If the complaint misstated the liability for which any warrant was drawn, to the prejudice of the defendants, such misstatement was matter of defense, and could have been corrected by answer.

There is no merit in the point that the cause or any cause of action appears to be barred by any statute of limitation. The complaint shows that all the warrants were paid by the treasurer during his said term of office, and within three years next preceding the commencement of the action; and, as above shown, the action is upon a written contract and not upon a penal statute.

Nor is there anything worthy of special consideration in the point that the superior court had no juris*246diction of the subject matter of the action. (Bailey v.

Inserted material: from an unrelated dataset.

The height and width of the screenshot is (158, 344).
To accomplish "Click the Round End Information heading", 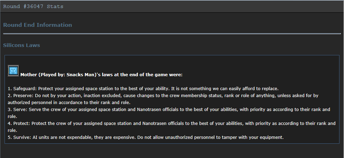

Sloan, 65 Cal. 387.)

The only ground upon which it is claimed that the complaint is deficient in facts necessary to constitute a cause of action is that it does not show that the treasurer had notice that the claims for the payment of which the warrants were drawn were not legally chargeable to the county.

This point has been considered, but the following cases relating to the duty and responsibility of the treasurer may be added: Merriam v. Board of Supervisors, 72 Cal. 517; Linden v. Case, 46 Cal. 171; Trinity County v. McCammon, 25 Cal. 121. The complaint fully complies with the rule announced in the case of Hedges v. Dam, 72 Cal. 520, cited by respondent.

I think the judgment should be reversed and the cause remanded with instruction to the lower court to overrule the demurrers.

Belcher, C., and Britt, C., concurred.

For the reásons given in the foregoing opinion the judgment is reversed and the cause remanded with instruction to the lower court to overrule the demurrers.

Harrison, J., Van Fleet, J., Garoutte, J.